**Task:** Print each line exactly, beginning with the one where "Placements (309, 38)" appears and ending at the last line below.

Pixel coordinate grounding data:
==*==

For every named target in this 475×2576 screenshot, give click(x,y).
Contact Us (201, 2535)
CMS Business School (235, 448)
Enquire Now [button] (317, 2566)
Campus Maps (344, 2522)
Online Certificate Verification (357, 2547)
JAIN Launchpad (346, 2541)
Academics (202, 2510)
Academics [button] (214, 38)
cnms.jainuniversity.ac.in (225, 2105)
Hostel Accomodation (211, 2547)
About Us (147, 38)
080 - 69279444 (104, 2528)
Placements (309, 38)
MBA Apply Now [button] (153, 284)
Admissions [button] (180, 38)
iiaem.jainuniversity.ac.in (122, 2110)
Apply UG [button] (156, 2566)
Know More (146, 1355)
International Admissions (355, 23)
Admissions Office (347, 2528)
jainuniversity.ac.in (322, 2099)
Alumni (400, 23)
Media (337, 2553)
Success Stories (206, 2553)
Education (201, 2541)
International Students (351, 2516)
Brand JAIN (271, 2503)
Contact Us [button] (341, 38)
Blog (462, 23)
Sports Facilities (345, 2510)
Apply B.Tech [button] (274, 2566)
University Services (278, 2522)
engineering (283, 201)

==*==

**Response to this task:**
Placements (309, 38)
MBA Apply Now [button] (153, 284)
Admissions [button] (180, 38)
iiaem.jainuniversity.ac.in (122, 2110)
Apply UG [button] (156, 2566)
Know More (146, 1355)
International Admissions (355, 23)
Admissions Office (347, 2528)
jainuniversity.ac.in (322, 2099)
Alumni (400, 23)
Media (337, 2553)
Success Stories (206, 2553)
Education (201, 2541)
International Students (351, 2516)
Brand JAIN (271, 2503)
Contact Us [button] (341, 38)
Blog (462, 23)
Sports Facilities (345, 2510)
Apply B.Tech [button] (274, 2566)
University Services (278, 2522)
engineering (283, 201)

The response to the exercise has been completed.